→ Brief 1: Repeat the part of the curb ramp passage from "Scenario 1: New" up to and including "the marked crossing?".
→ Brief 2: Decide whether each statement agrees with the curb ramp passage, answering yes or no and quoting the words that decide it: (a) The utility vault must always be moved to fit the curb ramp. (b) An apex ramp is named as a last resort. (c) The existing sidewalk is being narrowed.
→ Brief 3: Translate this sentence from the curb ramp passage into Spanish: "The scope of this project will determine the answer."

→ Quoted text:
━━━━━━━━━━

Let’s talk about some scenarios where accessibility modifications may be needed.
Scenario 1: New curb ramps are being installed in an existing sidewalk that is being widened and resurfaced as part of a downtown improvement program. On one corner, an existing underground utility vault is located in the best spot for a curb ramp. Should the utility vault be moved to ensure that the curb ramp falls within the marked crossing?
The answer is maybe. The scope of this project will determine the answer. If utilities are already being moved for other reasons within the project scope or limits, it may be feasible to alter or relocate the vault. If planned project construction does not involve the vault, it may not be feasible to locate the curb ramp in as optimal a spot as new construction standards would require. There are many workarounds for barriers in the public right-of-way; for example, you could consider widening crosswalk markings to include the new curb ramp location, raising the crosswalk if roadway use permits, or installing an apex ramp as a last resort.

━━━━━━━━━━

→ Dataset content:
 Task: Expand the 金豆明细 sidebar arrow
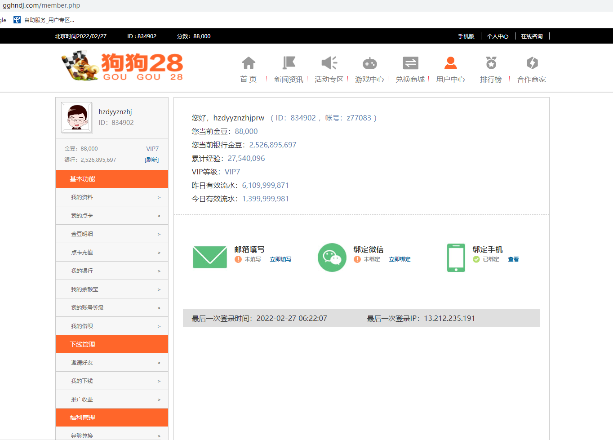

━━━━━━━━━━

→ Complete response 1:
Scenario 1: New curb ramps are being installed in an existing sidewalk that is being widened and resurfaced as part of a downtown improvement program. On one corner, an existing underground utility vault is located in the best spot for a curb ramp. Should the utility vault be moved to ensure that the curb ramp falls within the marked crossing?

→ Complete response 2:
(a) No: "The answer is maybe."
(b) Yes: "or installing an apex ramp as a last resort."
(c) No: "an existing sidewalk that is being widened and resurfaced"

→ Complete response 3: El alcance de este proyecto determinará la respuesta.